(Provided text):
Hamas ‘leaning toward accepting’ Trump’s plan for Gaza
The Islamist group will respond to the ceasefire proposal on Wednesday, a spokesperson told CBS News


Hamas, the Palestinian party-militia that now has the power to accept or reject Donald Trump and Benjamin Netanyahu’s plan for a ceasefire in Gaza, “is leaning toward accepting” the U.S. president’s plan, to which it will respond on Wednesday, according to a source close to the negotiations who spoke to CBS News. That spokesperson also said that the group will respond this Wednesday to a document it claims not to have received until Monday night and in which it had not even played the role of a mere bystander, as it was drafted without their participation. The proposal practically requires their surrender in exchange for vague promises with no deadlines. Shortly after this initially positive disposition became known, Trump gave the Palestinian militia a “three or four day” deadline to respond.

(Stored data):
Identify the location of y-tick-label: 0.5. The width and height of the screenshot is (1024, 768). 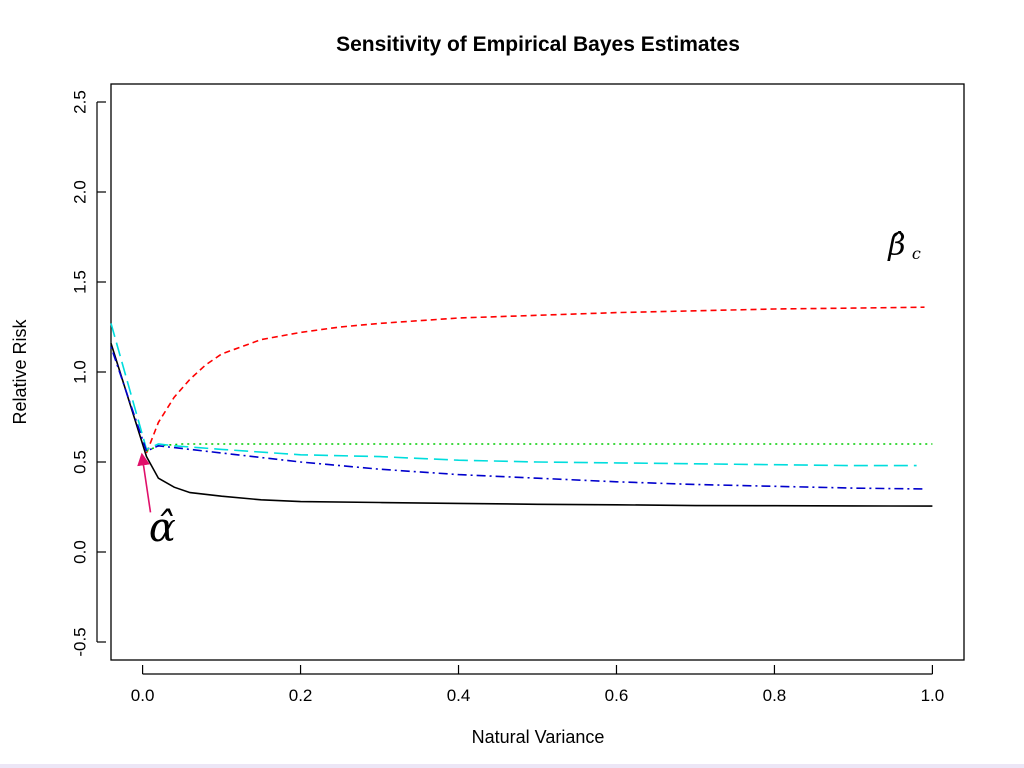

(Tasks and exercises):
1. In the article on Hamas and Trump's Gaza plan, how long did Trump give the group to respond?
2. Extend the article on Hamas and Trump's Gaza ceasefire plan, picking up right after its final sentence.

(Task-by-task answers):
1. Trump gave Hamas a "three or four day" deadline to respond.

2.
The group had expressed its reservations Tuesday morning about a project that is “completely biased to Israel” and imposes “impossible conditions” aimed at eliminating the group, another of its leaders told Reuters. Ismail al-Thawabta, director of the Islamist movement’s media office, also rejected the plan, which he likened to “an attempt to impose” on Palestinians a “new form of guardianship that legitimizes the Israeli occupation.”
Hamas has few — if any — options other than to comply with a plan that does not include several of its conditions for a ceasefire. In particular, it does not provide any solid guarantees that Israel will stop its attacks or fully withdraw its troops from the Gaza Strip. Even so, the proposal is receiving broad international support. Not only from the West — including France, Germany, the EU, and, in a less enthusiastic tone, Spain — but also from powers such as Russia and China and, very significantly, from the main Arab and Muslim countries.
On Tuesday, the foreign ministries of as many as eight Muslim countries, including Turkey, Saudi Arabia, Egypt, and, dismayingly for Hamas, its former supporter Qatar — which hosts its political headquarters — released a joint statement endorsing the plan. From that document, they highlight what is considered the biggest concession these countries obtained from Trump and Netanyahu: the renunciation, at least on paper, of the ethnic cleansing of Palestinians.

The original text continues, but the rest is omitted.